- PASSAGE PROVIDED:
Start of Block
I came across an article “Incompatible With Life,” A Death Sentence for Unborn Children” written by Cora Sherlock today. The article discusses the arguement that women who receive an adverse pre-natal diagnosis for their unborn child should be given the opportunity to abort that child in Ireland without having to cross over to the UK.
The opportunity would be given to those who had conditions deemed “incompatible with life” if those who are calling for the legislation had their way. I loved the way that Cora talked about the term “Incompatible with life”.
““Incompatible with life” – it’s such a dread-full sentence. After all, shouldn’t we instead embrace the language of hope? Especially at those times when there appears to be little or no hope to cling to – these are the times we need it most of all. There are too many instances of babies being pronounced “incompatible with life”, and then going on to live happy lives, for us to accept it as a final judgement in every case. Sometimes doctors get it wrong.”
Further on in the article Cora writes:
“Perhaps what we need is a better acknowledgement of what is happening in these cases – a beloved family member is dying before her time. The fact that she is unborn doesn’t change that fact, and it should inform our response accordingly.”
I thought this was such a beautiful way to think about the child and the situation that the family faces. A way of thinking that should inform every medical professional and every family member when such a diagnosis is made.
End of Block
- DESCRIPTION OF THE TASK: Retype the passage from the blog post on the term "incompatible with life" between "I came across" and "over to the UK.", inclusive. Please leave the rows aside; they have nothing to do with this.

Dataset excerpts
Start of Block
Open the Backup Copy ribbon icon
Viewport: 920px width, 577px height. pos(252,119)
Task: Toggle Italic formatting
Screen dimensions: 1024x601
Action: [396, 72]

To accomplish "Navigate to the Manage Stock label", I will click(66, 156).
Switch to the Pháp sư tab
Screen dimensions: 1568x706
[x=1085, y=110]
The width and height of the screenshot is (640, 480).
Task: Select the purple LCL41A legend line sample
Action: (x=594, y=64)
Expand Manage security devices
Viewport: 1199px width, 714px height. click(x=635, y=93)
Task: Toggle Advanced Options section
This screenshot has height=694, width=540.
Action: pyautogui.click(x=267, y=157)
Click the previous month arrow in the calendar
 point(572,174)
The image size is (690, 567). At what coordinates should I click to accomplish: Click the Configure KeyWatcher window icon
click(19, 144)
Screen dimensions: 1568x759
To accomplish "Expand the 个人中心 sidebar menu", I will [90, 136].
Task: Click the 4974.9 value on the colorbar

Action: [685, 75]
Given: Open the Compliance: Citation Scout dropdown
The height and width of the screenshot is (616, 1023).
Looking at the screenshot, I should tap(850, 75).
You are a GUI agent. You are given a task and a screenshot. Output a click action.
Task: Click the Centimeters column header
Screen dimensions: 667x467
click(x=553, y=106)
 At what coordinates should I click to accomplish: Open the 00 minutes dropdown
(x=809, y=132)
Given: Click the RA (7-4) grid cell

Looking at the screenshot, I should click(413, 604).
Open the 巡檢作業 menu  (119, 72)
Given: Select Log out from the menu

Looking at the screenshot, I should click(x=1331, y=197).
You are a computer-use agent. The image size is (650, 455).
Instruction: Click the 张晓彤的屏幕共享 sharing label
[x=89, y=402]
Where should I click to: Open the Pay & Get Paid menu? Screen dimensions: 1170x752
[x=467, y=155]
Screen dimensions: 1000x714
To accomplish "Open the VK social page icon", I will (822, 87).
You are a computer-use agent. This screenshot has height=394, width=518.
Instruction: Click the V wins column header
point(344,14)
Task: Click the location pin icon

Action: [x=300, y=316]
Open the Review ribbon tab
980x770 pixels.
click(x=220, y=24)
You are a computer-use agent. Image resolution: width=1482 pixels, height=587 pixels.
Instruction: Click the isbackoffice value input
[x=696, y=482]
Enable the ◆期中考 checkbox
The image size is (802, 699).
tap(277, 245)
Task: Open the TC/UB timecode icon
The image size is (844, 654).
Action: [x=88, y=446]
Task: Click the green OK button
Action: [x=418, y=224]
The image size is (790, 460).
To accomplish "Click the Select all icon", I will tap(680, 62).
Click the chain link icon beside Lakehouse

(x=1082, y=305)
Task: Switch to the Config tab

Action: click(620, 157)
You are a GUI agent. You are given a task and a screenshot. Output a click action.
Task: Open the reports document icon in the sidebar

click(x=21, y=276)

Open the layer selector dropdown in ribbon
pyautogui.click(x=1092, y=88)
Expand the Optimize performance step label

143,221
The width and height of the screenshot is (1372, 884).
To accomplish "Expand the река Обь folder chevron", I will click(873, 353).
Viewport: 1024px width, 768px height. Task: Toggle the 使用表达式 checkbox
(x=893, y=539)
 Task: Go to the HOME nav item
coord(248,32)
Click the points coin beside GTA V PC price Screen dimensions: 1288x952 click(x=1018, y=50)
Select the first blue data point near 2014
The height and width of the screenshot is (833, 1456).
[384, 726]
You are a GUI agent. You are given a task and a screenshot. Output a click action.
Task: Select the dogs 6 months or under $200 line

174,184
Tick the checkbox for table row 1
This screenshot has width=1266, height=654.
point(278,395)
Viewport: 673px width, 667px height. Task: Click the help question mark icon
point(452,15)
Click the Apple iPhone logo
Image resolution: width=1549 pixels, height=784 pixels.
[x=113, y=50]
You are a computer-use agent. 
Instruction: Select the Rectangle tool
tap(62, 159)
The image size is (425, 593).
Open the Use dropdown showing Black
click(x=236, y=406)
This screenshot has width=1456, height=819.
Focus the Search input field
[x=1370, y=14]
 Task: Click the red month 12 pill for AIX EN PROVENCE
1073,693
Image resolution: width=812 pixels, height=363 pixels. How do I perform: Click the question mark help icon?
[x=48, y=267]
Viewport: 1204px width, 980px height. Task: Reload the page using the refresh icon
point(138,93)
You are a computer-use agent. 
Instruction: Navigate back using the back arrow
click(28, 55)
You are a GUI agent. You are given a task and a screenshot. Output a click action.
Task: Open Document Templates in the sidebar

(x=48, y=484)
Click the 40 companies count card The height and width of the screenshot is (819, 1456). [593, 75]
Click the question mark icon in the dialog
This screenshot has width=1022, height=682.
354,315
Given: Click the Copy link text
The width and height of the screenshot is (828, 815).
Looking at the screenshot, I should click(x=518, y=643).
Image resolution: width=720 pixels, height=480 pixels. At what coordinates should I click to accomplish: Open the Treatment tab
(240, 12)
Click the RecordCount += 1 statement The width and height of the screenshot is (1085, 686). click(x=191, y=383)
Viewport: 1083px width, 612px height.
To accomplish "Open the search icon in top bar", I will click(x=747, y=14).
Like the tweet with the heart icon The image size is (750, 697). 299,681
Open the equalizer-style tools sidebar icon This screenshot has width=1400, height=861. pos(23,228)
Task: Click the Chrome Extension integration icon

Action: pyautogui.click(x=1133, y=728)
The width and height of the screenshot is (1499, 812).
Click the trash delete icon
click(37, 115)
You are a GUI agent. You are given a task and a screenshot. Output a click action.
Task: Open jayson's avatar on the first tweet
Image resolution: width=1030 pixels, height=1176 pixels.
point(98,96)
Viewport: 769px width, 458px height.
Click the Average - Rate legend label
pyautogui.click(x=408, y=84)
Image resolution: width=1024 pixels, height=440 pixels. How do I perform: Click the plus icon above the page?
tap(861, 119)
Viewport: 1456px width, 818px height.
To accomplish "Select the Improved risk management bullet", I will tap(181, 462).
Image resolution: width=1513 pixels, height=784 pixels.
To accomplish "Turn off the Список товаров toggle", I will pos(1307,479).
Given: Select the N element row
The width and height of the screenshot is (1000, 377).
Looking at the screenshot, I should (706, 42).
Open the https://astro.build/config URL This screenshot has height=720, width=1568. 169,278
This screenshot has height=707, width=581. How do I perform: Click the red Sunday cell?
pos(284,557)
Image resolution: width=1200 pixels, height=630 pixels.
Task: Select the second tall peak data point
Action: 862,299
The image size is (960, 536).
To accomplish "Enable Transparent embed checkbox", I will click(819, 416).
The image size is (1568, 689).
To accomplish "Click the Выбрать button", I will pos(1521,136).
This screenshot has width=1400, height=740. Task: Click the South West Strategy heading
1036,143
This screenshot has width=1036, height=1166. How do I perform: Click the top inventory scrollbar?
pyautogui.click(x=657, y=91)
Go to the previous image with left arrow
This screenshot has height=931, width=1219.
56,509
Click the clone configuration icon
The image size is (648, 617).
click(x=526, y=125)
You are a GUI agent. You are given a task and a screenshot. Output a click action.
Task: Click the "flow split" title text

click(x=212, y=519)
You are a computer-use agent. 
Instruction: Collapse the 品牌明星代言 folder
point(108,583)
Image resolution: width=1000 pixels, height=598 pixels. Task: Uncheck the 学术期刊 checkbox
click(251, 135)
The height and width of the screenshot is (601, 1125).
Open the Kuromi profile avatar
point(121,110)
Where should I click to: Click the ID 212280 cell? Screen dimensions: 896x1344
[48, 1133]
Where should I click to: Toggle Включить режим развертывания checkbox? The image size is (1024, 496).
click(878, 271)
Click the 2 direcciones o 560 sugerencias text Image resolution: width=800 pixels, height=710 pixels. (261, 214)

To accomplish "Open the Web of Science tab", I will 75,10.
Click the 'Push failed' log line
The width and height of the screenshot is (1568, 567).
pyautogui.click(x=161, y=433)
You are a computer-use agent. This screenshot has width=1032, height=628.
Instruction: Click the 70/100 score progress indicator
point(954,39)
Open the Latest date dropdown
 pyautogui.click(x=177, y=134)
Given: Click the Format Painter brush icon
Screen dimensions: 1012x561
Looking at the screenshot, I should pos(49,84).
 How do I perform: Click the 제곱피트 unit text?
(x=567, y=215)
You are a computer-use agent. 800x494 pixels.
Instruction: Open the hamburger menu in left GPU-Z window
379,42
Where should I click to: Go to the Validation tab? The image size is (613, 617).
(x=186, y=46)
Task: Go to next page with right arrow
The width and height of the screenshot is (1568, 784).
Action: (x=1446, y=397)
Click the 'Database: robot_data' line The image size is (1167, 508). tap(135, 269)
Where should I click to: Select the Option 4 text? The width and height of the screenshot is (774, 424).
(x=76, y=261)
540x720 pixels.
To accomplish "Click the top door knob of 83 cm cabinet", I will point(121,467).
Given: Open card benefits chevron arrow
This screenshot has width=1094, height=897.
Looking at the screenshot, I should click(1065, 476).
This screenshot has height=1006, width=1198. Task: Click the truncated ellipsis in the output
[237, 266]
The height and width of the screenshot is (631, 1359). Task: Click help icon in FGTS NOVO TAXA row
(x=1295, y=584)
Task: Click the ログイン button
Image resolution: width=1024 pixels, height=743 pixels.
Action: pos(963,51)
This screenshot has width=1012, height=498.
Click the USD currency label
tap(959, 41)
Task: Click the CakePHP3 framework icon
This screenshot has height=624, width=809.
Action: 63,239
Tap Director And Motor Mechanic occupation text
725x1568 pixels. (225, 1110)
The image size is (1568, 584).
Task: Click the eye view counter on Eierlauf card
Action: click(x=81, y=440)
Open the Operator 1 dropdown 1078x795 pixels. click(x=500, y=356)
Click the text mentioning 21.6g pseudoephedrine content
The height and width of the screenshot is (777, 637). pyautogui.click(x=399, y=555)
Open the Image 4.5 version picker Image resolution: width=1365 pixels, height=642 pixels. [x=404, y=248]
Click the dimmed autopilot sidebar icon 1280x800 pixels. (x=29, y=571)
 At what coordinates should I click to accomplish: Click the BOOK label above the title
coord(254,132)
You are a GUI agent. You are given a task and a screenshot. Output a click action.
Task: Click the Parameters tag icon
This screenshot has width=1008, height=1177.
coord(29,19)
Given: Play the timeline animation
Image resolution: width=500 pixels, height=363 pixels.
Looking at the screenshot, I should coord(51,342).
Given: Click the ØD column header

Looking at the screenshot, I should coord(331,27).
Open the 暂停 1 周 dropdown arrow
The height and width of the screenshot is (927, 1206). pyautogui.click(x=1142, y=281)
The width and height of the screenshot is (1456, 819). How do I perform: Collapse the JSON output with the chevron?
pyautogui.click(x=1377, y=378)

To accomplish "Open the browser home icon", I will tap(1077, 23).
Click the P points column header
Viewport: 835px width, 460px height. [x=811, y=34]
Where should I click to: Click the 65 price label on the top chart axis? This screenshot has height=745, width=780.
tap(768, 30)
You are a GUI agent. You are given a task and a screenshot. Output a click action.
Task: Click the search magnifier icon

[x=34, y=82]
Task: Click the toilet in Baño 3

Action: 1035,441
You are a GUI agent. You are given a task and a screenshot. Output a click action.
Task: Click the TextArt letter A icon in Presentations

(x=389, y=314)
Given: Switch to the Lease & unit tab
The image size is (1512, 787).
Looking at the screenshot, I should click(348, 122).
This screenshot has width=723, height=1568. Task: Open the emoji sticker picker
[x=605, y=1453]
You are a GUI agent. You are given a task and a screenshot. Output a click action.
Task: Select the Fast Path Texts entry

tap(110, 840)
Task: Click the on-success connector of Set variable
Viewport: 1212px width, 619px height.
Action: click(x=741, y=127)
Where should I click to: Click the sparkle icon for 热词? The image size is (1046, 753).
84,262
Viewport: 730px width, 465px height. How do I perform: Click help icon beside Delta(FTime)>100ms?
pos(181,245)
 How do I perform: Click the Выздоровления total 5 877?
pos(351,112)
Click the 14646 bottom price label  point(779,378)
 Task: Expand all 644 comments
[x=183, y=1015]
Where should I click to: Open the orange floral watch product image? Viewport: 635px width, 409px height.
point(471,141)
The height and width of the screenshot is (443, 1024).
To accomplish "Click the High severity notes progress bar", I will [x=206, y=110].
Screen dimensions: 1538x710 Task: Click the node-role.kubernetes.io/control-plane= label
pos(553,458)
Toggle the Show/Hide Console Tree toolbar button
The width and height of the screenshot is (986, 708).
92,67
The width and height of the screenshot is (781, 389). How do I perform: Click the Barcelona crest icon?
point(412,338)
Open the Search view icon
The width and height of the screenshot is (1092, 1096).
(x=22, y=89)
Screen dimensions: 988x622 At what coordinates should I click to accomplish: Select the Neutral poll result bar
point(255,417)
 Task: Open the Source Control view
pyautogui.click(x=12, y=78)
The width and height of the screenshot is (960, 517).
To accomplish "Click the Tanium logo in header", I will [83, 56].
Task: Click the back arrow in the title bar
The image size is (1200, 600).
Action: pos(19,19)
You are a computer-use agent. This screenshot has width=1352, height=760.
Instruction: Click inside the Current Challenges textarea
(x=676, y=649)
End of Block
- FINISHED TASK:
I came across an article “Incompatible With Life,” A Death Sentence for Unborn Children” written by Cora Sherlock today. The article discusses the arguement that women who receive an adverse pre-natal diagnosis for their unborn child should be given the opportunity to abort that child in Ireland without having to cross over to the UK.